### Tarefa proposta 1
Por favor, traduza para o inglês esta frase do texto sobre o mito de Perseu: "Segundo o mito, qualquer um que olhasse para a Medusa se transformava em pedra."

### Texto para leitura
--------

Todo ser tende a realizar aquilo que está latente em seu interior. Por isso, como os demais seres, nós seres humanos buscamos essa realização, quanto ao corpo e também quanto à psique. Nesse processo, o homem é impulsionado por forças instintivas inconscientes, mas é capaz de tomar consciência desse desenvolvimento e influenciá-lo. No confronto da instância inconsciente com o consciente, em um processo de conflito e colaboração entre ambos é que ocorre o amadurecimento da personalidade e os diversos componentes se unem numa síntese, revelando um indivíduo pleno.

“As imagens do mito são reflexos das potencialidades espirituais de cada um de nós. Ao contemplá-las, evocamos os seus poderes em nossas próprias vidas[1]”. Na mitologia grega há o mito do semideus Perseu, que derrotou a górgona Medusa. Segundo o mito, qualquer um que olhasse para a Medusa se transformava em pedra. Perseu era filho de Zeus, o maior dos deuses do Olimpo, com a mortal Dânae, filha de Acrísio, rei de Argos. A narrativa do mito é extensa e envolve uma séria de eventos, desde o nascimento de Perseu e sua infância e juventude. Mas vou abordar apenas a parte central, na qual Perseu enfrenta a Medusa para salvar Andrômeda.

Em uma das versões do mito, Perseu, para destruir o Craken, uma terrível criatura que habita o fundo do oceano e que ameaçava sua amada Andrômeda, parte em busca da cabeça da Medusa, rainha das górgonas, que pretende usar como arma contra o Craken.

--------

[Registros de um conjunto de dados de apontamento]
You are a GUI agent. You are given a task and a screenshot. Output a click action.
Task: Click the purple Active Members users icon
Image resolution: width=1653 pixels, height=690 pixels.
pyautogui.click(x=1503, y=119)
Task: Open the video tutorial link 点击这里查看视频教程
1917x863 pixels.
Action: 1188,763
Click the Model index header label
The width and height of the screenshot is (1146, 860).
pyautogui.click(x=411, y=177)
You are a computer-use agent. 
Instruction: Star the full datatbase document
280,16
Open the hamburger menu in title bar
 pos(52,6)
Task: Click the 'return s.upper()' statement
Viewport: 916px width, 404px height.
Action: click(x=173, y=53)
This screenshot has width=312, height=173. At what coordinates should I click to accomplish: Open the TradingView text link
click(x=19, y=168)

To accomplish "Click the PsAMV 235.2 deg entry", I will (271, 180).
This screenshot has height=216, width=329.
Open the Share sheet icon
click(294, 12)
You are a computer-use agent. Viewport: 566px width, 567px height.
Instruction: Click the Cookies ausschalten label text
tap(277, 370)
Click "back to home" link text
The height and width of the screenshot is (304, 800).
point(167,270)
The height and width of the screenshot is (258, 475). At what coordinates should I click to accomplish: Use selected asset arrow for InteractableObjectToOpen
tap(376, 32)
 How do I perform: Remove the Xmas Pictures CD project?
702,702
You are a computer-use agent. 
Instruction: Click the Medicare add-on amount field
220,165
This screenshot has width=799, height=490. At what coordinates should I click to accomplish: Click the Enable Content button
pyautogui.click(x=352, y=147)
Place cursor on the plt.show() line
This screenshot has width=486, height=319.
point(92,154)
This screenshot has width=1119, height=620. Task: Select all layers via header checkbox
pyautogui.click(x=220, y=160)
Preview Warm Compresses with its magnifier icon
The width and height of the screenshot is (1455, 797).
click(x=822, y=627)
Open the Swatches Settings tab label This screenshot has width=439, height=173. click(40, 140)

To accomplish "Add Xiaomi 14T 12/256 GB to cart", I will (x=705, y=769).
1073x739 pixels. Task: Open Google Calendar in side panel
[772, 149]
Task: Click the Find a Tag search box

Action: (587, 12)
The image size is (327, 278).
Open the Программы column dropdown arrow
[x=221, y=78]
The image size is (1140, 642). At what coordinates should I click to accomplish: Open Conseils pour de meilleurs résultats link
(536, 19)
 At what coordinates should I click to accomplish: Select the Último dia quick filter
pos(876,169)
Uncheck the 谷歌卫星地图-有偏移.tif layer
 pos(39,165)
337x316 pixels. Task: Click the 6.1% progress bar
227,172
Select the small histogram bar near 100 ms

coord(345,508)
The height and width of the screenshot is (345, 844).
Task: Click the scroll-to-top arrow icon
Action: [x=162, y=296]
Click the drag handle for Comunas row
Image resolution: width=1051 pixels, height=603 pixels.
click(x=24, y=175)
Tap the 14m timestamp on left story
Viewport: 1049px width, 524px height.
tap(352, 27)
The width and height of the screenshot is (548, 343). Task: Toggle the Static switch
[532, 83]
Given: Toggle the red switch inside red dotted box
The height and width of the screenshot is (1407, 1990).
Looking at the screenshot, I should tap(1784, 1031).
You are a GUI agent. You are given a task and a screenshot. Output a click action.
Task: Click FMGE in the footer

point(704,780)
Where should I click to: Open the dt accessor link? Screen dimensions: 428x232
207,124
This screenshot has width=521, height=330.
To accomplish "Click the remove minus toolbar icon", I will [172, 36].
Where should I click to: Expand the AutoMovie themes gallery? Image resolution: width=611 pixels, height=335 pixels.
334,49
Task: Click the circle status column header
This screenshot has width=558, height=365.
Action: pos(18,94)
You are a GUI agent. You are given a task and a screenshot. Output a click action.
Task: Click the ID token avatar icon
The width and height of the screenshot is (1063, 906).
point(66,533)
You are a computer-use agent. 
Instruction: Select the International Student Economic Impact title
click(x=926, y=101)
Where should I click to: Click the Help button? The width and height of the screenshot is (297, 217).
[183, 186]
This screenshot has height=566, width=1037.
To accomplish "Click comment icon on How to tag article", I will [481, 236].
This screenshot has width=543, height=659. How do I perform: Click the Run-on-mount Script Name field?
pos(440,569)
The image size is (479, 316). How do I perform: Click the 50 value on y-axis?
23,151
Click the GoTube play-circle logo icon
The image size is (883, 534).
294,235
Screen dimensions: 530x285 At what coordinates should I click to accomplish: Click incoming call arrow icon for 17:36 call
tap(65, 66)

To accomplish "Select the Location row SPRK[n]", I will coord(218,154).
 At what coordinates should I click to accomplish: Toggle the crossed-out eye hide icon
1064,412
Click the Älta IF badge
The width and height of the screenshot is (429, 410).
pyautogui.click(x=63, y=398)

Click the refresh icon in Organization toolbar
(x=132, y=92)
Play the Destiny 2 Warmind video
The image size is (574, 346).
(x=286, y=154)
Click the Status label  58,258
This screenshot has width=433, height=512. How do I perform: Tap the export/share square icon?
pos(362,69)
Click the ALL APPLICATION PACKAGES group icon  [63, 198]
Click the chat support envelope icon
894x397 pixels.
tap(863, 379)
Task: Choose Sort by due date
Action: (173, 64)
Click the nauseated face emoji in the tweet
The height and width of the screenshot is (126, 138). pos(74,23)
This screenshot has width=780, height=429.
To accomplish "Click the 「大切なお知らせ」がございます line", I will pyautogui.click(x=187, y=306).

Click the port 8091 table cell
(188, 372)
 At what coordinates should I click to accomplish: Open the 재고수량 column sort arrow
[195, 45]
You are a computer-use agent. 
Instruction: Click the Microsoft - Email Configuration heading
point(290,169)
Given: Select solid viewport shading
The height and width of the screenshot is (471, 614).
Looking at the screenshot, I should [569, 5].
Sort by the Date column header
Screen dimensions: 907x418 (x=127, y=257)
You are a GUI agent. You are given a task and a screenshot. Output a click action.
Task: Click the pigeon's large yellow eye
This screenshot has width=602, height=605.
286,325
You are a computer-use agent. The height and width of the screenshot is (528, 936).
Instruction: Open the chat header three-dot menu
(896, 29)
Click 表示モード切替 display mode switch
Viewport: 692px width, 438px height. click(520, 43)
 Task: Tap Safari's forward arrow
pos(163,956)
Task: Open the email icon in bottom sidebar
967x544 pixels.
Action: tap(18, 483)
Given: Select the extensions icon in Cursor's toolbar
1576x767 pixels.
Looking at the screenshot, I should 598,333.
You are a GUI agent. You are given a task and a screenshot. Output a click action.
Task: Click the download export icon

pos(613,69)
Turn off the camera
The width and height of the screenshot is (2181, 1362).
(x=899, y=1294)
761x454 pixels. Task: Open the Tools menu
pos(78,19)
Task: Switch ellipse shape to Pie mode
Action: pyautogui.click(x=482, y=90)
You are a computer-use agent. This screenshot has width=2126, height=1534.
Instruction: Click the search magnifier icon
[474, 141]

--------

### Tarefa proposta 2
Reescreva um trecho dos registros. Comece na linha que contém "Click the Status" e pare depois da linha que contém "The height and width of the screenshot is (126, 138).". Troque "icon" por "symbol" e deixe todo o resto igual.

### Resposta completa 1
According to the myth, anyone who looked at Medusa was turned to stone.

### Resposta completa 2
Click the Status label  58,258
This screenshot has width=433, height=512. How do I perform: Tap the export/share square symbol?
pos(362,69)
Click the ALL APPLICATION PACKAGES group symbol  [63, 198]
Click the chat support envelope symbol
894x397 pixels.
tap(863, 379)
Task: Choose Sort by due date
Action: (173, 64)
Click the nauseated face emoji in the tweet
The height and width of the screenshot is (126, 138). pos(74,23)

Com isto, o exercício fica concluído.